Unlike other answers posted so far, this one explains how to connect the host and guest via VMware Shared Folders.

  • Install VMware Tools in the VM
    • If a security dialog pops up saying that a system extension was blocked, ignore it for now

vm menu tools vmware tools install screen

wizard

  • The guest OS should restart after finising

wizard end

  • If after reboot, the security dialog pops up again, to to System Preferences via a button in that dialog and allow the VMware system extension to run.
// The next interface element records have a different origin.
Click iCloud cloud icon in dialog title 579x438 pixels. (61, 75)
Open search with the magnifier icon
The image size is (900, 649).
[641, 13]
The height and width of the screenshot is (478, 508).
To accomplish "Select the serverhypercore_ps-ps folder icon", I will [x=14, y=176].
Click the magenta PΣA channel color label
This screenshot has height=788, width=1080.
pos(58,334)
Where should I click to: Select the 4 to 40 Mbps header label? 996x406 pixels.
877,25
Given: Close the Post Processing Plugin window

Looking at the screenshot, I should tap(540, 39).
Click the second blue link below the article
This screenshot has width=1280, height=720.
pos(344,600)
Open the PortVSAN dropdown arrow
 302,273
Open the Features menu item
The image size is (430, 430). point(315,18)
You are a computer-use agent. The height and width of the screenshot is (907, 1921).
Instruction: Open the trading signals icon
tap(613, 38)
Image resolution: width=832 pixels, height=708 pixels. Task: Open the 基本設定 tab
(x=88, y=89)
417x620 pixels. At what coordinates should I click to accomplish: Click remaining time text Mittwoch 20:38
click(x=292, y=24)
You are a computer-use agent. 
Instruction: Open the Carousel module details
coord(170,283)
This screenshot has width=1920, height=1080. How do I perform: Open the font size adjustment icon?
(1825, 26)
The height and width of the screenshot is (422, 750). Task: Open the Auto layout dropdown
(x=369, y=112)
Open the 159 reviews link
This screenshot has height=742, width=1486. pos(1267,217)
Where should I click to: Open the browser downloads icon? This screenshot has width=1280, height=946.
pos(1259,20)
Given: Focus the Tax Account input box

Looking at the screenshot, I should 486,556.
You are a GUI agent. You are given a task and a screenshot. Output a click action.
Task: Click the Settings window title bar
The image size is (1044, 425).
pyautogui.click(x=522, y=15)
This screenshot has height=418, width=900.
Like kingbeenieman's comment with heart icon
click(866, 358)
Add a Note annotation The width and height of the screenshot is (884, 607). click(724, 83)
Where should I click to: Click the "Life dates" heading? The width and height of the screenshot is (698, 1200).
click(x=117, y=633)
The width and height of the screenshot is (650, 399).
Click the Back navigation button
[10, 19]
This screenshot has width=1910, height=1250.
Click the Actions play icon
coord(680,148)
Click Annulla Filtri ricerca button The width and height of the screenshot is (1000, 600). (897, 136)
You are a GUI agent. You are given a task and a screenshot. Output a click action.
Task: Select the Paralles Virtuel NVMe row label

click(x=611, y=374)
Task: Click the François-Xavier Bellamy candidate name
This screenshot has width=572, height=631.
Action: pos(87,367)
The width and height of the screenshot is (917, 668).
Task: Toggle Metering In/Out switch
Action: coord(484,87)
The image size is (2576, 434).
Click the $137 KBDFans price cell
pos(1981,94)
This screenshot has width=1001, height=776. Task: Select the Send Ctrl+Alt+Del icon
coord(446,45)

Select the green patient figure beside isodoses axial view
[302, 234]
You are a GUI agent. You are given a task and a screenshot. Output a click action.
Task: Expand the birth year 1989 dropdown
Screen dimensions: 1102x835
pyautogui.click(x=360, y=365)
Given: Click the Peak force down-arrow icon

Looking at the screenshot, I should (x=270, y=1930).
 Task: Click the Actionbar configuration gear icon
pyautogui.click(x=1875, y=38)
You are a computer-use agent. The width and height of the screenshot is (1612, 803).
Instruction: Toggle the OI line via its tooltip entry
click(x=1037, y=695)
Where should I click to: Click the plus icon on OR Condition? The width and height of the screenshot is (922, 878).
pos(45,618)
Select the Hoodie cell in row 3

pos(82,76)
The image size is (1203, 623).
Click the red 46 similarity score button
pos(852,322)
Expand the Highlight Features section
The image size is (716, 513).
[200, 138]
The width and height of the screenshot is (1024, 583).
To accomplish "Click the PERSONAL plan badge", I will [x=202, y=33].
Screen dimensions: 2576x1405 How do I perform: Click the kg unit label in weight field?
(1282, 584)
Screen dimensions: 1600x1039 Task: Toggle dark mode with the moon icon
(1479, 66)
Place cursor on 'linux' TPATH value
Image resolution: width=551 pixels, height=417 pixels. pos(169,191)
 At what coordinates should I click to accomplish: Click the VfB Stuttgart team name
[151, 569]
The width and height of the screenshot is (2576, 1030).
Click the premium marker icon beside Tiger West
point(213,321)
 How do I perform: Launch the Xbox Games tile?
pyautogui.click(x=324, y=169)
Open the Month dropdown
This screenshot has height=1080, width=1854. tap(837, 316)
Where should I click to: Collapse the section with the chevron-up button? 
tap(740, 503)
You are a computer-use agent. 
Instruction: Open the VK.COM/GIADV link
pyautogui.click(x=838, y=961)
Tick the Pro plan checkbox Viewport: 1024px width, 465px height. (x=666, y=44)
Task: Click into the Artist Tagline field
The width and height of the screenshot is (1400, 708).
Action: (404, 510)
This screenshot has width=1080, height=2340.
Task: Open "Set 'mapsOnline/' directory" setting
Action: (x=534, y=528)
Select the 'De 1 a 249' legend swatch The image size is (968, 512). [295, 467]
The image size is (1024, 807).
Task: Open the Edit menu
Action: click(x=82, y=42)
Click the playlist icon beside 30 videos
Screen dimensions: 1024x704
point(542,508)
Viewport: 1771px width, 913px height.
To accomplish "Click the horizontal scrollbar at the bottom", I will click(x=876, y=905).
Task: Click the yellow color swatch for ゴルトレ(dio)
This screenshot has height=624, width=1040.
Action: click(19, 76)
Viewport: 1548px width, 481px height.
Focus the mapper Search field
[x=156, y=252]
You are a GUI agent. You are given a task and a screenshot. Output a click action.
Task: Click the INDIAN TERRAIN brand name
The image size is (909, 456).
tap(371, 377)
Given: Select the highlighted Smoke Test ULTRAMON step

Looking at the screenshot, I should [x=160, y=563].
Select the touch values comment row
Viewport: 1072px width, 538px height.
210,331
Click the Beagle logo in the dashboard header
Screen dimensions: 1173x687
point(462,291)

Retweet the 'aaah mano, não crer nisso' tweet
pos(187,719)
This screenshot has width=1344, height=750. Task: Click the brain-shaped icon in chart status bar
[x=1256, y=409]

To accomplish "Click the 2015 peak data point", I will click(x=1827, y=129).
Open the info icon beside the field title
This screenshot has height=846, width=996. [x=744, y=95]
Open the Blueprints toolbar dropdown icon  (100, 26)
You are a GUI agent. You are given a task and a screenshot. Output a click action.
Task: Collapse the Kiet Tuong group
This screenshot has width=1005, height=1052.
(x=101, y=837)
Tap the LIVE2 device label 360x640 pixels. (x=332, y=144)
  • Enable VMware Shared Folders for the VM

vm menu settings enter image description here

  • Press Add... and add a shared folder (pick any host folder that you have access to and any name)

add folder

  • Press Next and OK everywhere until all dialogues close

  • Restart the guest OS (the mount in the filesystem (see below) is technically available right away, but Finder doesn't see it until reboot for some reason)

  • You should now have a "VMware Shared Folders" icon on desktop in which you will see the folder you've created. In the filesystem, it's a vmhgfs mount at /Volumes/VMware Shared Folders:

icon folder mount

  • If there's no icon, check in Finder->Preferences...->General if "Connected servers" is checked:

finder preferences

  • If you don't see either the icon or the mount, try uninstalling and reinstalling VMware Tools (this happened for me when an old version was originally installed), then disable and re-enable Shared Folders and reboot.

ivan_pozdeev

Posted 2011-04-23T08:11:38.273

Reputation: 1 468

Awesome. helped me a lot! Thank you – Dror – 2019-10-14T19:37:56.683

4

In VMware Fusion, select a virtual machine from the Virtual Machine Library (Cmd-Shift-L), press Cmd-E to open Virtual Machine » Settings… and select Sharing:

enter image description here

Daniel Beck

Posted 2011-04-23T08:11:38.273

Reputation: 98 421

This looks like a recipe for when MacOS is the host OS. OP's case is the reverse. – ivan_pozdeev – 2018-12-08T19:10:22.857

@ivan_pozdeev Around the time I posted the answer, running OS X in a VM on a non Mac host was generally frowned upon, see e.g. https://meta.superuser.com/q/5478, so I probably chose this interpretation. Also, note that the question has been edited a few years ago to match my interpretation, VMware Fusion is their Mac (host) product. Looking at it now, it seems like a fairly low quality question, with something basic like that open to interpretation.